Reproduce the listing below word for word.

━━━ Task input ━━━

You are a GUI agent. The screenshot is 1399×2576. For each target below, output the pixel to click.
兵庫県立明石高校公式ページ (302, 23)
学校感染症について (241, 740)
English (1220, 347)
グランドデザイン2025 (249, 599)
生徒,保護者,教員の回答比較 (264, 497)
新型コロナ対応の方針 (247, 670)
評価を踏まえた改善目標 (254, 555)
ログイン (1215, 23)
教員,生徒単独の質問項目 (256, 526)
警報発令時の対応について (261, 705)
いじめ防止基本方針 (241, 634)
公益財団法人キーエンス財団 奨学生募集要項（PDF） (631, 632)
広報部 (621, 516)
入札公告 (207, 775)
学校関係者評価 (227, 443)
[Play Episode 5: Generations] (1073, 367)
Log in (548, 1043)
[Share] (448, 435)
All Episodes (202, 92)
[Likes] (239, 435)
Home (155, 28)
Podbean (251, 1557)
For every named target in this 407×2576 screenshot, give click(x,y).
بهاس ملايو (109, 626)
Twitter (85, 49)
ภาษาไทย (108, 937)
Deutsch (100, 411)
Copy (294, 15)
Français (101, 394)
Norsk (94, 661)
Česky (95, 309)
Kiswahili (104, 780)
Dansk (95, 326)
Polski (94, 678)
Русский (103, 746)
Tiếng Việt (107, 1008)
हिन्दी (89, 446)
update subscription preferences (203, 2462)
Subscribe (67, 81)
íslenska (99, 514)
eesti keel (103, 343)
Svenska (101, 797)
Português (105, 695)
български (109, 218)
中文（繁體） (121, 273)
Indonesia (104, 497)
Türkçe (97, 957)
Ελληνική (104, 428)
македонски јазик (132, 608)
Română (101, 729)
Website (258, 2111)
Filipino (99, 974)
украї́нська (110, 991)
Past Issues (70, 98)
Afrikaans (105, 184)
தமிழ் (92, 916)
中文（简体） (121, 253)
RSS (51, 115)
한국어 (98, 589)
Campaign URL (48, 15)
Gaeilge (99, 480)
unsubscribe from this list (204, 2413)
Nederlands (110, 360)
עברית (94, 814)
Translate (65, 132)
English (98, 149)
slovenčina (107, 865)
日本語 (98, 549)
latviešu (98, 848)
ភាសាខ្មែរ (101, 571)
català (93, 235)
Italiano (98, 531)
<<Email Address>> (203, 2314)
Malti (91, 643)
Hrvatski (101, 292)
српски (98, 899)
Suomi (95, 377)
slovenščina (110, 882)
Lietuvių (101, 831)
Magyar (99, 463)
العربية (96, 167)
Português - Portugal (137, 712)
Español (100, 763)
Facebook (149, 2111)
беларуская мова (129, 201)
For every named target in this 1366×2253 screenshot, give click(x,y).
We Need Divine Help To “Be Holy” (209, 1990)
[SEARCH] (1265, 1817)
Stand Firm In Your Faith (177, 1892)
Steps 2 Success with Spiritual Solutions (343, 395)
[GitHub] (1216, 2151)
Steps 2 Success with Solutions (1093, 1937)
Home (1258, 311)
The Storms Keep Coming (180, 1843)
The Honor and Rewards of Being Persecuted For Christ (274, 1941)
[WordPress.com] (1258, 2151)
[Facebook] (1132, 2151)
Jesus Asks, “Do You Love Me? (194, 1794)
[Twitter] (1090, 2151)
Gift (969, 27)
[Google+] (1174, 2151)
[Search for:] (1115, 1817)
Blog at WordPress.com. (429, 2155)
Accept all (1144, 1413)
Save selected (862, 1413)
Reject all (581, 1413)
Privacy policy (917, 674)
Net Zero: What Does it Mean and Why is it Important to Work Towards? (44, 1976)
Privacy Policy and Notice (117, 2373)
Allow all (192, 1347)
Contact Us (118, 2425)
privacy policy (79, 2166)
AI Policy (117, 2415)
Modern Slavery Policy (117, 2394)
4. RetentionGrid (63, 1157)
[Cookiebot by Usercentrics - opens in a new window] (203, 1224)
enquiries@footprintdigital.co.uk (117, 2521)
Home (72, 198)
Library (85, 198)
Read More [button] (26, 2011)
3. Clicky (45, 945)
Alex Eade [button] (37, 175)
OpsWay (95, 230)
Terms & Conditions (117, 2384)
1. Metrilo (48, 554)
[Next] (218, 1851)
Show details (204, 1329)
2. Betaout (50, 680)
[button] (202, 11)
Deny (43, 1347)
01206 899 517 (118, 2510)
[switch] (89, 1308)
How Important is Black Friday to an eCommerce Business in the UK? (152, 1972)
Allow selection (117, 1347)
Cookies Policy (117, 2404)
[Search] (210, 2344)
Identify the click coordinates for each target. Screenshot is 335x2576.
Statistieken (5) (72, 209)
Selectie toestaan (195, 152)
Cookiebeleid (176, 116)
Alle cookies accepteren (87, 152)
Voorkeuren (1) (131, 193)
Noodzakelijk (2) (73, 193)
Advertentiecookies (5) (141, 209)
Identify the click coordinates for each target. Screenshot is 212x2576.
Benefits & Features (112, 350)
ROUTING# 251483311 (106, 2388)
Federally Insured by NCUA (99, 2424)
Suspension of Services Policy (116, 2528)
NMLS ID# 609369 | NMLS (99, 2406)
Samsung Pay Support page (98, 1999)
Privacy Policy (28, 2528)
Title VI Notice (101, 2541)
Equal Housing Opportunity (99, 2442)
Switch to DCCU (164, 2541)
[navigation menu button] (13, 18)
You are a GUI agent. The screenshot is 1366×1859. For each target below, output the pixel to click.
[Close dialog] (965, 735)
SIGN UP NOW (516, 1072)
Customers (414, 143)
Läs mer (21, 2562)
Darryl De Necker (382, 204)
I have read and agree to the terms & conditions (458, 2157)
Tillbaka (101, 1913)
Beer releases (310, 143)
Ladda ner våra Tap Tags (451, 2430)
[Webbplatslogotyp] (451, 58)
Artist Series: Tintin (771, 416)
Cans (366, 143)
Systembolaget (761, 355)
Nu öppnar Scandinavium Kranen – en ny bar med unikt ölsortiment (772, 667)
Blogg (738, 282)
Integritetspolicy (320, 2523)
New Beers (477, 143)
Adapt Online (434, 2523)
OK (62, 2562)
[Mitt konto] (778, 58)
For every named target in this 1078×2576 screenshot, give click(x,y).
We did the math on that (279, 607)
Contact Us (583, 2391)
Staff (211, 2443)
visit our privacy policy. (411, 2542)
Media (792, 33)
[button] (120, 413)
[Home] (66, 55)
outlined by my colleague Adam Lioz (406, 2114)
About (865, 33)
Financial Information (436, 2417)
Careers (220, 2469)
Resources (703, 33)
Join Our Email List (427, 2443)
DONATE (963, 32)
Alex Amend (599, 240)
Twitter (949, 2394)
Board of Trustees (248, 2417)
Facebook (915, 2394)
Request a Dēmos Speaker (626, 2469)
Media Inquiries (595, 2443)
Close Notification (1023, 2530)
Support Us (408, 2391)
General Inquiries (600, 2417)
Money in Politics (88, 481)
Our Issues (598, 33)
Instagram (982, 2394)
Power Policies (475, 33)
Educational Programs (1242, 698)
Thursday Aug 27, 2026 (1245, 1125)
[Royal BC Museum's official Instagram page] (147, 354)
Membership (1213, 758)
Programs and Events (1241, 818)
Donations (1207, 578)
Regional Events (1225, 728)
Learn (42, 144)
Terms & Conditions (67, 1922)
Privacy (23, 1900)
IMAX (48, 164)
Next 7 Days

━━━

#### Finished exercise:
You are a GUI agent. The screenshot is 1399×2576. For each target below, output the pixel to click.
兵庫県立明石高校公式ページ (302, 23)
学校感染症について (241, 740)
English (1220, 347)
グランドデザイン2025 (249, 599)
生徒,保護者,教員の回答比較 (264, 497)
新型コロナ対応の方針 (247, 670)
評価を踏まえた改善目標 (254, 555)
ログイン (1215, 23)
教員,生徒単独の質問項目 (256, 526)
警報発令時の対応について (261, 705)
いじめ防止基本方針 (241, 634)
公益財団法人キーエンス財団 奨学生募集要項（PDF） (631, 632)
広報部 (621, 516)
入札公告 (207, 775)
学校関係者評価 (227, 443)
[Play Episode 5: Generations] (1073, 367)
Log in (548, 1043)
[Share] (448, 435)
All Episodes (202, 92)
[Likes] (239, 435)
Home (155, 28)
Podbean (251, 1557)
For every named target in this 407×2576 screenshot, give click(x,y).
بهاس ملايو (109, 626)
Twitter (85, 49)
ภาษาไทย (108, 937)
Deutsch (100, 411)
Copy (294, 15)
Français (101, 394)
Norsk (94, 661)
Česky (95, 309)
Kiswahili (104, 780)
Dansk (95, 326)
Polski (94, 678)
Русский (103, 746)
Tiếng Việt (107, 1008)
हिन्दी (89, 446)
update subscription preferences (203, 2462)
Subscribe (67, 81)
íslenska (99, 514)
eesti keel (103, 343)
Svenska (101, 797)
Português (105, 695)
български (109, 218)
中文（繁體） (121, 273)
Indonesia (104, 497)
Türkçe (97, 957)
Ελληνική (104, 428)
македонски јазик (132, 608)
Română (101, 729)
Website (258, 2111)
Filipino (99, 974)
украї́нська (110, 991)
Past Issues (70, 98)
Afrikaans (105, 184)
தமிழ் (92, 916)
中文（简体） (121, 253)
RSS (51, 115)
한국어 (98, 589)
Campaign URL (48, 15)
Gaeilge (99, 480)
unsubscribe from this list (204, 2413)
Nederlands (110, 360)
עברית (94, 814)
Translate (65, 132)
English (98, 149)
slovenčina (107, 865)
日本語 (98, 549)
latviešu (98, 848)
ភាសាខ្មែរ (101, 571)
català (93, 235)
Italiano (98, 531)
<<Email Address>> (203, 2314)
Malti (91, 643)
Hrvatski (101, 292)
српски (98, 899)
Suomi (95, 377)
slovenščina (110, 882)
Lietuvių (101, 831)
Magyar (99, 463)
العربية (96, 167)
Português - Portugal (137, 712)
Español (100, 763)
Facebook (149, 2111)
беларуская мова (129, 201)
For every named target in this 1366×2253 screenshot, give click(x,y).
We Need Divine Help To “Be Holy” (209, 1990)
[SEARCH] (1265, 1817)
Stand Firm In Your Faith (177, 1892)
Steps 2 Success with Spiritual Solutions (343, 395)
[GitHub] (1216, 2151)
Steps 2 Success with Solutions (1093, 1937)
Home (1258, 311)
The Storms Keep Coming (180, 1843)
The Honor and Rewards of Being Persecuted For Christ (274, 1941)
[WordPress.com] (1258, 2151)
[Facebook] (1132, 2151)
Jesus Asks, “Do You Love Me? (194, 1794)
[Twitter] (1090, 2151)
Gift (969, 27)
[Google+] (1174, 2151)
[Search for:] (1115, 1817)
Blog at WordPress.com. (429, 2155)
Accept all (1144, 1413)
Save selected (862, 1413)
Reject all (581, 1413)
Privacy policy (917, 674)
Net Zero: What Does it Mean and Why is it Important to Work Towards? (44, 1976)
Privacy Policy and Notice (117, 2373)
Allow all (192, 1347)
Contact Us (118, 2425)
privacy policy (79, 2166)
AI Policy (117, 2415)
Modern Slavery Policy (117, 2394)
4. RetentionGrid (63, 1157)
[Cookiebot by Usercentrics - opens in a new window] (203, 1224)
enquiries@footprintdigital.co.uk (117, 2521)
Home (72, 198)
Library (85, 198)
Read More [button] (26, 2011)
3. Clicky (45, 945)
Alex Eade [button] (37, 175)
OpsWay (95, 230)
Terms & Conditions (117, 2384)
1. Metrilo (48, 554)
[Next] (218, 1851)
Show details (204, 1329)
2. Betaout (50, 680)
[button] (202, 11)
Deny (43, 1347)
01206 899 517 (118, 2510)
[switch] (89, 1308)
How Important is Black Friday to an eCommerce Business in the UK? (152, 1972)
Allow selection (117, 1347)
Cookies Policy (117, 2404)
[Search] (210, 2344)
Identify the click coordinates for each target. Screenshot is 335x2576.
Statistieken (5) (72, 209)
Selectie toestaan (195, 152)
Cookiebeleid (176, 116)
Alle cookies accepteren (87, 152)
Voorkeuren (1) (131, 193)
Noodzakelijk (2) (73, 193)
Advertentiecookies (5) (141, 209)
Identify the click coordinates for each target. Screenshot is 212x2576.
Benefits & Features (112, 350)
ROUTING# 251483311 (106, 2388)
Federally Insured by NCUA (99, 2424)
Suspension of Services Policy (116, 2528)
NMLS ID# 609369 | NMLS (99, 2406)
Samsung Pay Support page (98, 1999)
Privacy Policy (28, 2528)
Title VI Notice (101, 2541)
Equal Housing Opportunity (99, 2442)
Switch to DCCU (164, 2541)
[navigation menu button] (13, 18)
You are a GUI agent. The screenshot is 1366×1859. For each target below, output the pixel to click.
[Close dialog] (965, 735)
SIGN UP NOW (516, 1072)
Customers (414, 143)
Läs mer (21, 2562)
Darryl De Necker (382, 204)
I have read and agree to the terms & conditions (458, 2157)
Tillbaka (101, 1913)
Beer releases (310, 143)
Ladda ner våra Tap Tags (451, 2430)
[Webbplatslogotyp] (451, 58)
Artist Series: Tintin (771, 416)
Cans (366, 143)
Systembolaget (761, 355)
Nu öppnar Scandinavium Kranen – en ny bar med unikt ölsortiment (772, 667)
Blogg (738, 282)
Integritetspolicy (320, 2523)
New Beers (477, 143)
Adapt Online (434, 2523)
OK (62, 2562)
[Mitt konto] (778, 58)
For every named target in this 1078×2576 screenshot, give click(x,y).
We did the math on that (279, 607)
Contact Us (583, 2391)
Staff (211, 2443)
visit our privacy policy. (411, 2542)
Media (792, 33)
[button] (120, 413)
[Home] (66, 55)
outlined by my colleague Adam Lioz (406, 2114)
About (865, 33)
Financial Information (436, 2417)
Careers (220, 2469)
Resources (703, 33)
Join Our Email List (427, 2443)
DONATE (963, 32)
Alex Amend (599, 240)
Twitter (949, 2394)
Board of Trustees (248, 2417)
Facebook (915, 2394)
Request a Dēmos Speaker (626, 2469)
Media Inquiries (595, 2443)
Close Notification (1023, 2530)
Support Us (408, 2391)
General Inquiries (600, 2417)
Money in Politics (88, 481)
Our Issues (598, 33)
Instagram (982, 2394)
Power Policies (475, 33)
Educational Programs (1242, 698)
Thursday Aug 27, 2026 (1245, 1125)
[Royal BC Museum's official Instagram page] (147, 354)
Membership (1213, 758)
Programs and Events (1241, 818)
Donations (1207, 578)
Regional Events (1225, 728)
Learn (42, 144)
Terms & Conditions (67, 1922)
Privacy (23, 1900)
IMAX (48, 164)
Next 7 Days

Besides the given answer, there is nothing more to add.